___ LISTED ENTRIES

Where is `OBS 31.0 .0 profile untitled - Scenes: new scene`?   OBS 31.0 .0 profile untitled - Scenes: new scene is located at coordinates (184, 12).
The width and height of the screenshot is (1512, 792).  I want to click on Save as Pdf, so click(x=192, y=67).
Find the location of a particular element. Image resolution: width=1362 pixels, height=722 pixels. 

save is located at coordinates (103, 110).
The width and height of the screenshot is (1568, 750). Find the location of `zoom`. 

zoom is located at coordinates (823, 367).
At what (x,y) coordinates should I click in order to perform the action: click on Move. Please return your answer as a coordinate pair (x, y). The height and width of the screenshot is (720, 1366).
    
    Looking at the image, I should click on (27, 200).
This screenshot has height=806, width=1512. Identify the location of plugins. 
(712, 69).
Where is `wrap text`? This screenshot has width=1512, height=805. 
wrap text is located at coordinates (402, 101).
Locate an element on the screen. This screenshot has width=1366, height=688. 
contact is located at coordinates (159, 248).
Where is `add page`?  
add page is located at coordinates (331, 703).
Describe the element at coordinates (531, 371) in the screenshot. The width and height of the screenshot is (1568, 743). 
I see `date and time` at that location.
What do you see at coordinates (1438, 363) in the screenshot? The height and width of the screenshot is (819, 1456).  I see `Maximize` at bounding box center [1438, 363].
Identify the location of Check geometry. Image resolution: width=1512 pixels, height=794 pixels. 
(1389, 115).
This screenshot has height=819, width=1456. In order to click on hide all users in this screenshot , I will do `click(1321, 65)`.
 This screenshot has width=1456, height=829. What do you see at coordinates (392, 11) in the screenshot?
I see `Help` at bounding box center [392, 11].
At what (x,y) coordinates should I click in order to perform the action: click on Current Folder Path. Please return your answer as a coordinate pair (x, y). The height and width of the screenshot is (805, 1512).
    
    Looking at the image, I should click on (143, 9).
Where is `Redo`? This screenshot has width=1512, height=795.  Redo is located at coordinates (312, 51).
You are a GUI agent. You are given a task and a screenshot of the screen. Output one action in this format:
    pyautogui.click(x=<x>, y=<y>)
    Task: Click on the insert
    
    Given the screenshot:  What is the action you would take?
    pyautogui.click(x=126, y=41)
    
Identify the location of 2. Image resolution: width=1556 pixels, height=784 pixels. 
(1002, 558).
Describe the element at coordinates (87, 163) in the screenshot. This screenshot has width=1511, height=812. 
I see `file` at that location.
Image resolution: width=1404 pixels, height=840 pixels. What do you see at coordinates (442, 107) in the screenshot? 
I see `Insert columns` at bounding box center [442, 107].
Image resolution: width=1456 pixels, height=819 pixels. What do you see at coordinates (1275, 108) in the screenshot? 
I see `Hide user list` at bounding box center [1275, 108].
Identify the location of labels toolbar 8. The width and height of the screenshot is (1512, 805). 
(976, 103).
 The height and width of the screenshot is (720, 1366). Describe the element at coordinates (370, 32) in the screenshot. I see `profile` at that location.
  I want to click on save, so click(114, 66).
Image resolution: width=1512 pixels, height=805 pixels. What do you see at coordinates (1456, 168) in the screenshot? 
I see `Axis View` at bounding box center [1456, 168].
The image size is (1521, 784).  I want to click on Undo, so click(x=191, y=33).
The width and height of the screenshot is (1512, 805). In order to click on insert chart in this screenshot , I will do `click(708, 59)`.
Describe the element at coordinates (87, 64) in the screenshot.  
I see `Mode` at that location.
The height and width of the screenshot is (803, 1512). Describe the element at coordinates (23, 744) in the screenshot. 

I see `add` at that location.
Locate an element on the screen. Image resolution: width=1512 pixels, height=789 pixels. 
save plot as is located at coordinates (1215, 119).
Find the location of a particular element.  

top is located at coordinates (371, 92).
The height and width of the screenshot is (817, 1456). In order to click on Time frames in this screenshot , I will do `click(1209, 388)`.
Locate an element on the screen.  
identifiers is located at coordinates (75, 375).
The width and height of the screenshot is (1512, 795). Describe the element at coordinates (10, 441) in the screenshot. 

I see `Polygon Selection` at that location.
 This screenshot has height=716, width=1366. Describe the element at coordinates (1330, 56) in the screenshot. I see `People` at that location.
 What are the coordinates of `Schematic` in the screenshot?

______

▶ [PROBLEM STATEMENT] Rewrite the records above, changing "Image resolution" to "Display resolution" and keeping everything else the same.

▶ [RESULT FOR THIS EXERCISE]
Where is `OBS 31.0 .0 profile untitled - Scenes: new scene`?   OBS 31.0 .0 profile untitled - Scenes: new scene is located at coordinates (184, 12).
The width and height of the screenshot is (1512, 792).  I want to click on Save as Pdf, so click(x=192, y=67).
Find the location of a particular element. Display resolution: width=1362 pixels, height=722 pixels. 

save is located at coordinates (103, 110).
The width and height of the screenshot is (1568, 750). Find the location of `zoom`. 

zoom is located at coordinates (823, 367).
At what (x,y) coordinates should I click in order to perform the action: click on Move. Please return your answer as a coordinate pair (x, y). The height and width of the screenshot is (720, 1366).
    
    Looking at the image, I should click on (27, 200).
This screenshot has height=806, width=1512. Identify the location of plugins. 
(712, 69).
Where is `wrap text`? This screenshot has width=1512, height=805. 
wrap text is located at coordinates (402, 101).
Locate an element on the screen. This screenshot has width=1366, height=688. 
contact is located at coordinates (159, 248).
Where is `add page`?  
add page is located at coordinates (331, 703).
Describe the element at coordinates (531, 371) in the screenshot. The width and height of the screenshot is (1568, 743). 
I see `date and time` at that location.
What do you see at coordinates (1438, 363) in the screenshot? The height and width of the screenshot is (819, 1456).  I see `Maximize` at bounding box center [1438, 363].
Identify the location of Check geometry. Display resolution: width=1512 pixels, height=794 pixels. 
(1389, 115).
This screenshot has height=819, width=1456. In order to click on hide all users in this screenshot , I will do `click(1321, 65)`.
 This screenshot has width=1456, height=829. What do you see at coordinates (392, 11) in the screenshot?
I see `Help` at bounding box center [392, 11].
At what (x,y) coordinates should I click in order to perform the action: click on Current Folder Path. Please return your answer as a coordinate pair (x, y). The height and width of the screenshot is (805, 1512).
    
    Looking at the image, I should click on (143, 9).
Where is `Redo`? This screenshot has width=1512, height=795.  Redo is located at coordinates (312, 51).
You are a GUI agent. You are given a task and a screenshot of the screen. Output one action in this format:
    pyautogui.click(x=<x>, y=<y>)
    Task: Click on the insert
    
    Given the screenshot:  What is the action you would take?
    pyautogui.click(x=126, y=41)
    
Identify the location of 2. Display resolution: width=1556 pixels, height=784 pixels. 
(1002, 558).
Describe the element at coordinates (87, 163) in the screenshot. This screenshot has width=1511, height=812. 
I see `file` at that location.
Display resolution: width=1404 pixels, height=840 pixels. What do you see at coordinates (442, 107) in the screenshot? 
I see `Insert columns` at bounding box center [442, 107].
Display resolution: width=1456 pixels, height=819 pixels. What do you see at coordinates (1275, 108) in the screenshot? 
I see `Hide user list` at bounding box center [1275, 108].
Identify the location of labels toolbar 8. The width and height of the screenshot is (1512, 805). 
(976, 103).
 The height and width of the screenshot is (720, 1366). Describe the element at coordinates (370, 32) in the screenshot. I see `profile` at that location.
  I want to click on save, so click(114, 66).
Display resolution: width=1512 pixels, height=805 pixels. What do you see at coordinates (1456, 168) in the screenshot? 
I see `Axis View` at bounding box center [1456, 168].
The image size is (1521, 784).  I want to click on Undo, so click(x=191, y=33).
The width and height of the screenshot is (1512, 805). In order to click on insert chart in this screenshot , I will do `click(708, 59)`.
Describe the element at coordinates (87, 64) in the screenshot.  
I see `Mode` at that location.
The height and width of the screenshot is (803, 1512). Describe the element at coordinates (23, 744) in the screenshot. 

I see `add` at that location.
Locate an element on the screen. Display resolution: width=1512 pixels, height=789 pixels. 
save plot as is located at coordinates (1215, 119).
Find the location of a particular element.  

top is located at coordinates (371, 92).
The height and width of the screenshot is (817, 1456). In order to click on Time frames in this screenshot , I will do `click(1209, 388)`.
Locate an element on the screen.  
identifiers is located at coordinates (75, 375).
The width and height of the screenshot is (1512, 795). Describe the element at coordinates (10, 441) in the screenshot. 

I see `Polygon Selection` at that location.
 This screenshot has height=716, width=1366. Describe the element at coordinates (1330, 56) in the screenshot. I see `People` at that location.
 What are the coordinates of `Schematic` in the screenshot?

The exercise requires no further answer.